> _Task brief_
Search the data below for the word "coordinates" and report how many lines contain it. Nothing but the number is needed.

Stored items:
◇ ◇ ◇ ◇

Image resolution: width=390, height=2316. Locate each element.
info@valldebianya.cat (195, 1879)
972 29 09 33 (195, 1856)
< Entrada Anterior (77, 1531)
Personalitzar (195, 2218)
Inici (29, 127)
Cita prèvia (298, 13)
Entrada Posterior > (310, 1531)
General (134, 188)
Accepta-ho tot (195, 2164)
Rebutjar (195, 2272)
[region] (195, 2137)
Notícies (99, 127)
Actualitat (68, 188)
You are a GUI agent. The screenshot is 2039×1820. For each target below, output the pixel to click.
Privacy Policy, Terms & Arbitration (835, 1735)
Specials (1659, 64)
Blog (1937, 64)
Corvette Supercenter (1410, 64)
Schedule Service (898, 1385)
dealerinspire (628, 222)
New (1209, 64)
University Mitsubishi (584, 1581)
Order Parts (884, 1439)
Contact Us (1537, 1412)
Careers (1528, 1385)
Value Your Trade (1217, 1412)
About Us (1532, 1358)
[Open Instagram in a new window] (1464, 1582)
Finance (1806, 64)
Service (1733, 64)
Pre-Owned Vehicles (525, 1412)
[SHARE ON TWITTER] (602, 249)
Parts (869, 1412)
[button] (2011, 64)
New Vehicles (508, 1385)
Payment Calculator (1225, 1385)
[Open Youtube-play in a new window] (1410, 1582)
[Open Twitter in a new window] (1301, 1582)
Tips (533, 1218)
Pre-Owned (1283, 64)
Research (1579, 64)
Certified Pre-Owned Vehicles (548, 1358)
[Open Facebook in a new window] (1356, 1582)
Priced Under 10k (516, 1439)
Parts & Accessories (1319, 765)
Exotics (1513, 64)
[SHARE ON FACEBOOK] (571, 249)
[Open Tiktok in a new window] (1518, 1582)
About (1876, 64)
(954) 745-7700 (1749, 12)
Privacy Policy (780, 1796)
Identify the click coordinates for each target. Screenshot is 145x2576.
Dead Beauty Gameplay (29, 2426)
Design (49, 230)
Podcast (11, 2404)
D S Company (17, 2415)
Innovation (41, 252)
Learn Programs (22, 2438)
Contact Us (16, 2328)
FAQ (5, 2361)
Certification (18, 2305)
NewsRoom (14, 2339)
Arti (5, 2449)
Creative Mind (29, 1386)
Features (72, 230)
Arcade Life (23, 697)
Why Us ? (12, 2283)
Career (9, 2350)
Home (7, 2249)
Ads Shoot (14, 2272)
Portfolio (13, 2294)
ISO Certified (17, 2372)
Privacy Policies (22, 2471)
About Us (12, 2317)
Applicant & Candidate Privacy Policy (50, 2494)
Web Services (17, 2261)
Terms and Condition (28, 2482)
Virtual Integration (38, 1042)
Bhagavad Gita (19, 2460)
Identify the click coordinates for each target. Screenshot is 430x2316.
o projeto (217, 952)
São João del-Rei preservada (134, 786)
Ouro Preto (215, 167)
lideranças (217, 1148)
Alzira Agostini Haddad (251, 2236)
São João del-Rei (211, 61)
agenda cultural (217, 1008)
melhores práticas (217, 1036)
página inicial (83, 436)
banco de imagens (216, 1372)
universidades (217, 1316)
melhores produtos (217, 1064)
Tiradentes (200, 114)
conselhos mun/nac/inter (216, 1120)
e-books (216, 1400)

◇ ◇ ◇ ◇

> _Answer space_
2